By Amber Cooper, Management and Human Resources
I was recently talking to the chief operations officer of a growing company about the biggest challenge in the business:
“We have all these original team members who aren’t doing the job we need done anymore, and the CEO won’t address the issues because he hired all his friends.”
This situation is common in gyms. Often, coaches and other staff members are hired from your inner circle of friends, acquaintances and clients. You know them, you like them, they are available—“You’re hired!”
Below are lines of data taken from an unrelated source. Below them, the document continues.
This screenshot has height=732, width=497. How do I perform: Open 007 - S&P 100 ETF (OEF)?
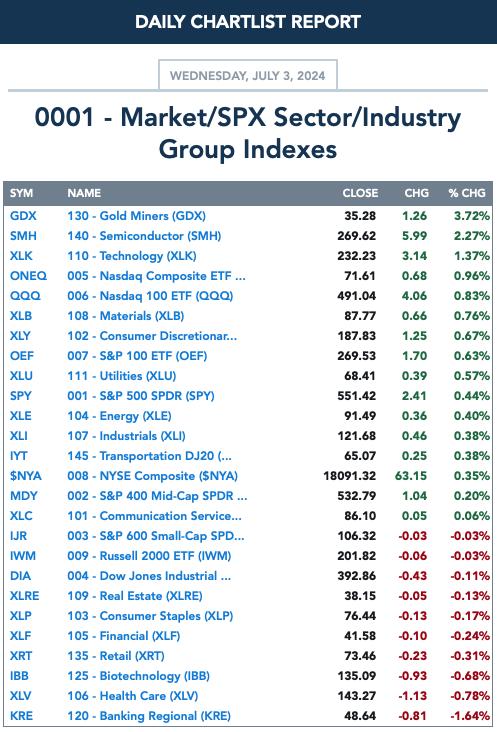click(137, 356)
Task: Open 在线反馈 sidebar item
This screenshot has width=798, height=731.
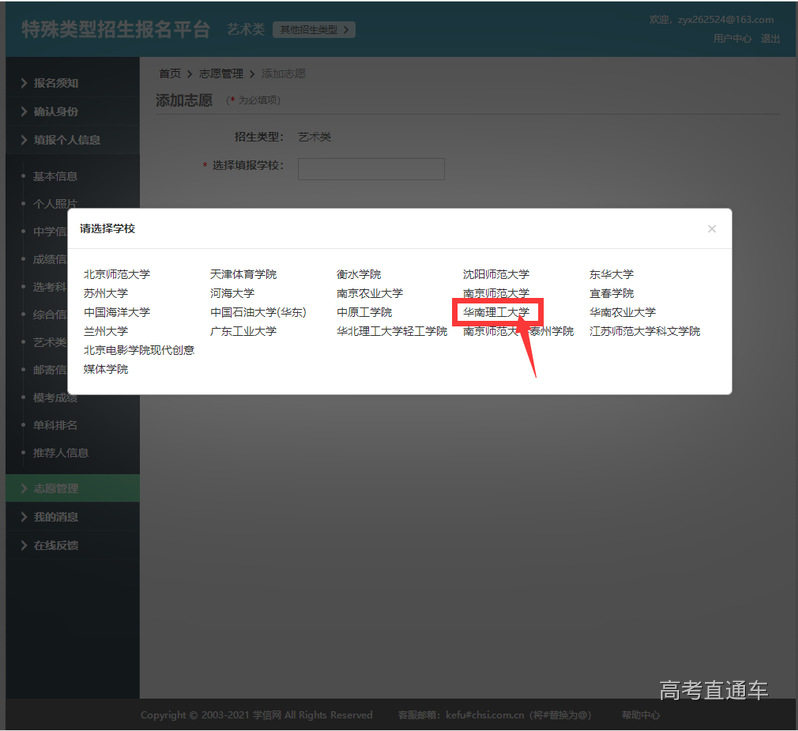Action: click(x=56, y=545)
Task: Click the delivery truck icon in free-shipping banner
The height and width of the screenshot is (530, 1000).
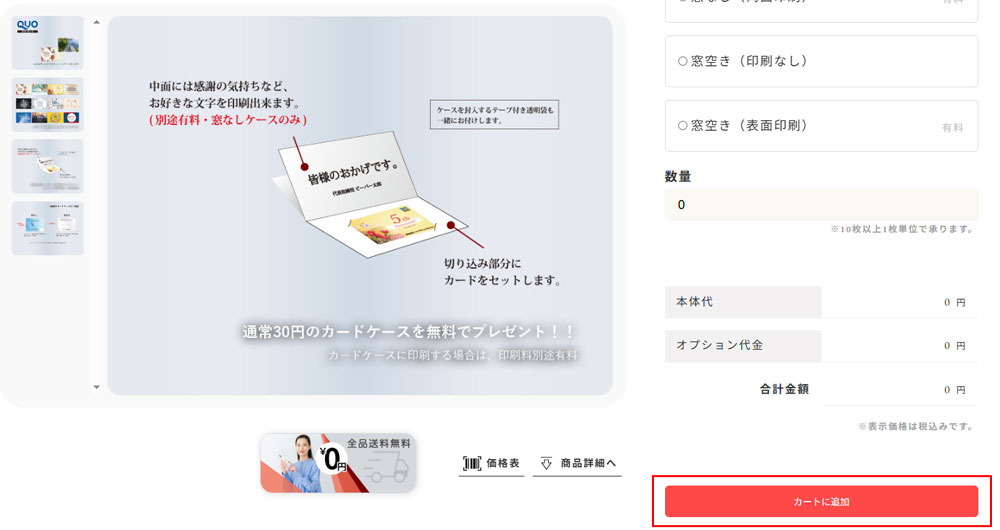Action: 386,468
I’ve done this myself. At the time, I saw the upside and didn’t think through what could go wrong. In the end, my friend didn’t like the job or the structure of the company. I felt guilty and pulled in two directions. On one side, I wanted to support my friend, and on the other side I needed to support the company into which I had brought someone who wasn’t a good fit.
Though friendship and business can go together at times, entrepreneurs who bring in a friend without following a hiring process can grow to have regrets and feel handcuffed to the person.
Maybe the job simply needs someone with more capability now that your company has grown.
Maybe you’re avoiding dealing with your friend on performance issues because you don’t want to have that uncomfortable conversation.
Or maybe you’ve realized your friend is a great person to hang out with on the weekend but work ethic and commitment to your business aren’t up to the standards you’ve set for others on your team.
The Friendployee Fix
If you are in this situation, here are several things you can do now to preserve the relationship and set the company, and the relationship, up for success.
1. Professionalize your work relationship: Whether your friend is just starting or has been with you awhile, it’s time to set the ground rules. Tell them you want to hit the “reset” button: You didn’t make your expectations clear from the start, so you’d like to do that now. Talk about boundaries and expectations including:
- Your leadership style and what it’s like to work for you (invite them to speak to others on your team if they are just joining).
- Work life and personal life and how you would like to keep them separate.
- The dealbreakers. For example, poor work ethic isn’t OK, speaking negatively about clients is an automatic goodbye, etc.
- How you will handle it if you have to provide feedback on something.
Be sure to check in to see if there are any areas they are “worried about” in this relationship. Ask, “Do you think this relationship will (continue to) work for you now that you know these things about me and how I run my company?”
2. Create an “eject” button: Come to an agreement on how you can part ways if you need to, and ensure either party can say “I’m done” with no hard feelings. Yes, it’s hard to stick to this one. But some short-term discomfort due to the eject button is better than allowing resentment to build and permanently destroy the relationship.
3. Hold them to the standards of the job. This might seem obvious, but we can get stuck in the trap of making more allowances for our friends. This creates a bigger issue and can ruin your friendship: You will let things go until you blow up. Talk to your friend early and often about issues as they arise. Bonus: Doing so will also mitigate the perception of favoritism among your other team members.
Strong friendships can make work a great place to be. But setting the right tone from the start can help prevent situations where a new work dynamic creates unexpected conflicts or places strain on relationships.